Por Joaquín Hurtado.
«No son momentos de reclamos ni denuncias sino de unidad», me manda decir un lector asiduo de mis columnitas, crónicas y puntadas. El lector me lo dice por un estado en el que en forma sarcástica critico los hábitos depredadores de nuestros paisanos regios, modestos o pudientes, la mayoría incultos, que trepan, invaden, «conquistan» sierras y usan el campo como cantina «familiar» a donde van a arrasar flora, fauna, hacer trizas la vida ya complicada de los campesinos. Llegan mis paisanos con sus trocas, bocinas, neurosis y cuatrimotos a retar el riesgo, jugar con el desastre, a prender carbón en campos que padecen sequía, sólo por cumplir el atávico y primitivo ritual de la carne asada mientras consumen generosas cantidades de cerveza, con las consabidas consecuencias que hoy vemos caer en nuestros patios: bosques enteros reducidos a cenizas.
Ya he comentado que desde hace muchos años hice contacto con la vida rural porque fue en los remontados ejidos donde inicié mi carrera como maestro de banquillo. Gracias a esa experiencia conocí de cerca y en carne propia la fragilidad de los ecosistemas que rodean las ciudades, escuché la voz desesperada de los habitantes nativos. He sido testigo del escaso o nulo respeto que los citadinos mantienen para con el mundo rural. Algunos de ellos alquilan o compran terrenos, llegan con maquinaria pesada y arrasan con humildes pero muy importantes formas de vida, pisotean cactáceas, derriban pinos, tapan cañadas, cazan indiscriminadamente animales salvajes.
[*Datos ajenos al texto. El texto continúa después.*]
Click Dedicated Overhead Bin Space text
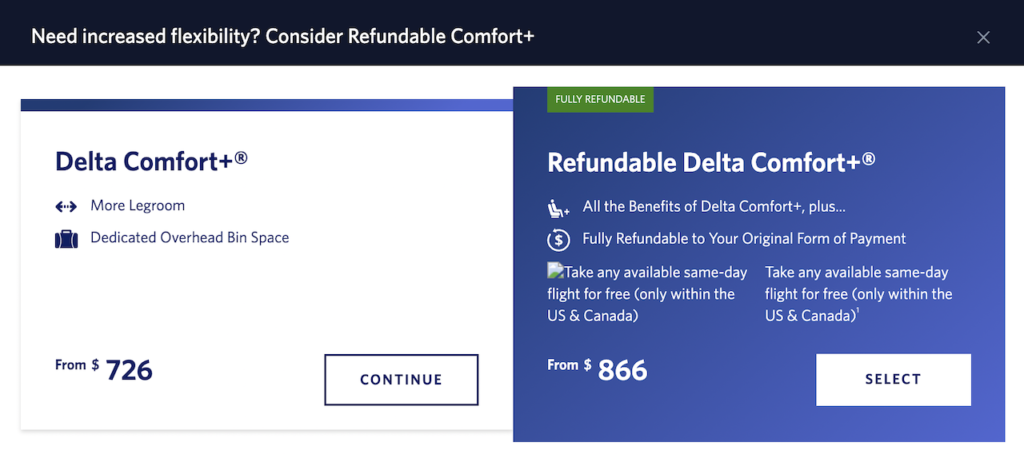Screen dimensions: 1024x454 pos(189,238)
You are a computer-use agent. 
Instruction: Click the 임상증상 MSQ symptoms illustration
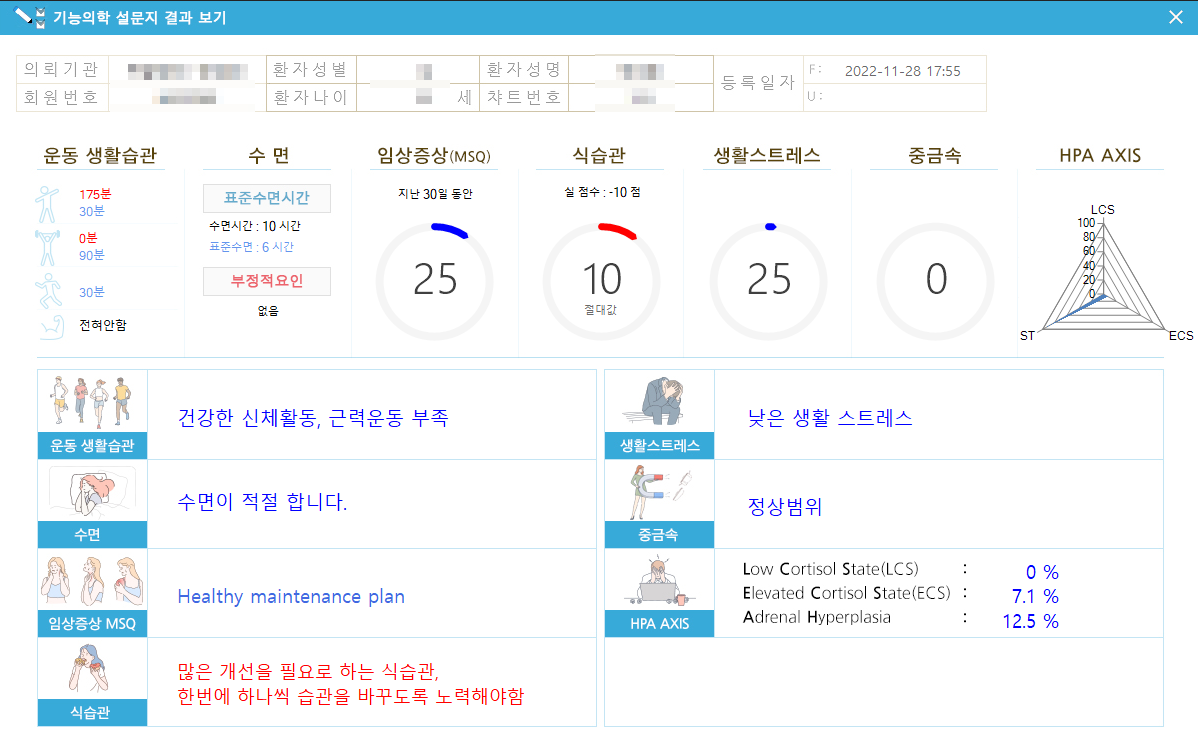point(92,580)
También he visto que la avaricia ha llevado a los políticos de todos los colores a especular con la tierra, las montañas, los semidesiertos, los cuerpos de agua. Con engaños o abuso de poder se apropian de grandes extensiones de tierra que luego ofrecen a la venta como fraccionamientos ecológicos. Que de ecológicos sólo tienen el color verde de los billetes.
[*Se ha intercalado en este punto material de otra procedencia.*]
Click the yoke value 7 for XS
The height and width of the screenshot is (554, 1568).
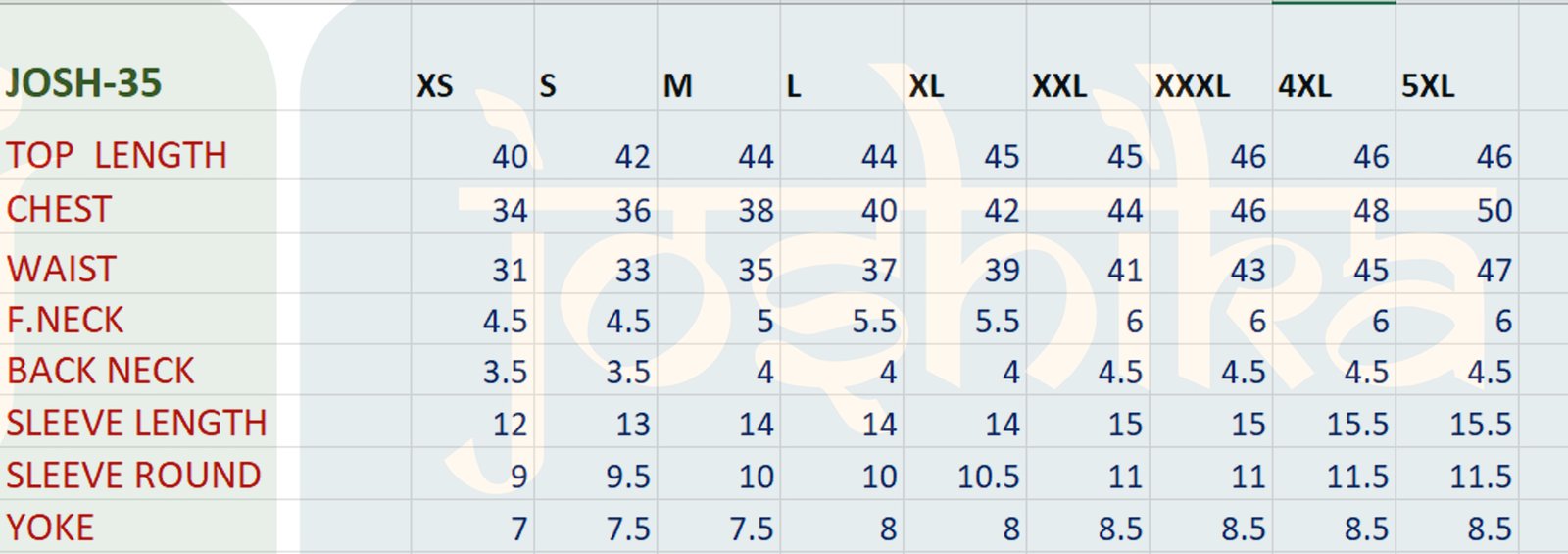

El caos urbanizador, la ambición desmedida, el tráfico de influencias, la actitud colonialista de los citadinos, han provocado una y otra vez grandes desastres en las imponentes montañas de nuestro estado. He visto poco o nada de control, de castigo y de reparación de los daños provocados en cordilleras, ríos y llanos.
Lo que impotentes presenciamos en estos días, asolados por incendios forestales que avanzan furiosos y acaban con bosques y comunidades rurales en cuestión de minutos, es sólo una pequeña pero dolorosa muestra de lo que digo.
Vivimos de espaldas a la naturaleza. La explotamos irracionalmente, la usamos para nuestro solaz, la contaminamos, la destruimos impunemente. Esa riqueza que heredamos sin hacer nada se está agotando. Tiene los días contados. Pero no me resigno a verla morir.
Escribo todo esto no para disculparme por mi exasperada visión de los acontecimientos presentes, acepto que me gana la rabia, juro que me aguanto las ganas de expresar una reverenda mentada, y me quedo con mis lágrimas porque sé que ninguno de los responsables de organizar el desorden y prevenir las catástrofes ambientales va a hacer nada. Más allá de la foto pintoresca de los candidatos en campaña en las zonas siniestradas, sabemos que no va a pasar nada.